Amazon Kindle Fire
Amazon Kindle Fire Reuters

Some said that while Amazon's new Kindle Fire tablet would make a dent in the tablet market it wouldn't be a direct competitor to Apple's industry-leading iPad tablet.

But they are wrong. Consider only that the new, low-priced Amazon Kindle Fire is the best selling tablet at Best Buy, according to the retailer's Web site -- besting the iPad.

Reviewers give the iPad higher marks than the give the Kinde, but in this dollar-challenged world, price matters. A lot. That's why the $199 Kindle Fire is beating the iPad, which starts in pricing at $499. That's why those who now argue that Amazon can't take down Apple's leading smartphone position with its popular iPhone with the release of its own smartphone are wrong.

Amazon loves selling low-priced product at a loss if it must to gain customers in mass in a hurry. Get big fast, that's Amazon's motto, and the company knows how to do it.

Recently, a top tech analyst predicted that Amazon is likely to release its own smartphone for under $200 next year. Citigroup analyst Mark Mahaney said in a research note that Amazon may sell the smartphone for as little as $170. Citing supply-chain channel checks in Asia, he said Amazon may release its first-ever smartphone by the fourth quarter of 2012.

For those keeping score, that's about the same time frame anticipated for the release of Apple's highly-awaited iPhone 5, said to be Steve Jobs' last big signature product.
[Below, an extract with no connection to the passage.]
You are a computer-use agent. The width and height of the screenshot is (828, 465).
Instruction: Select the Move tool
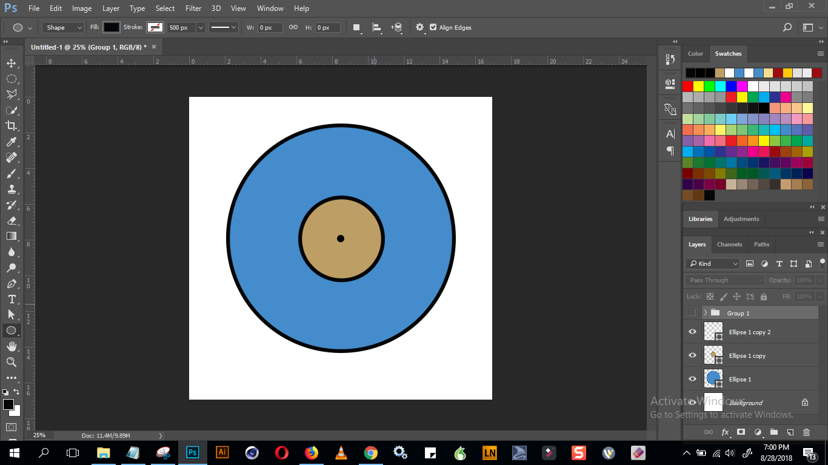(12, 63)
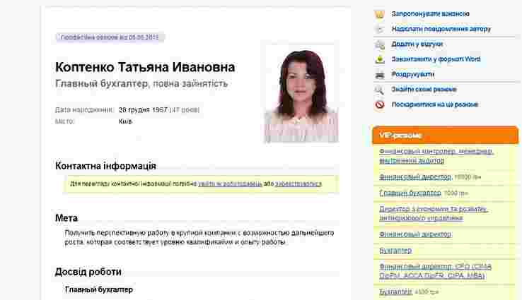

It will come with a bigger

If it's true, and indications and a wise hunch suggest they are, Amazon would compete with Apple and others in the smartphone realm using price as a major marketplace advantage. The company sells its Kindle Fire tablet at $199, for instance, far cheaper than the entry-level iPad, which begins at $499.

Amazon is also the global e-reader device leader with its Kindle.

With the clear success of the Kindle e-Reader over the past 3 years, and Kindle Fire possibly succeeding in the low-priced tablet market, we view this as the next logical step for Amazon, said Citigroup's Mahaney, in the research note.

The smarthphone would likely run on the Google's Android operating system, like the Kindle Fire tablet does. Mahaney said Amazon's smartphone would adopt a Texas Instruments processor and Qualcomm's baseband chips.

We expect Amazon's smartphone to be a mid-end device based on the processor it adopts, the brokerage said.

Mahaney expected Amazon's manufacturing costs for the smartphone for be between $150 and $170 each.

If the report is on target, Apple could be in trouble. Already, Apple's record-setting iPhone 4S is showing signs of slowing sales after breaking strong out of the gate. Amazon is expected to sell as many as five million Kindle Fire tablet devices in the fourth quarter of this year, after launching the product on Nov. 14, undoubtedly making a dent in Apple iPad sales growth.

There's no reason to believe that a smartphone from Amazon priced right wouldn't do the very same thing.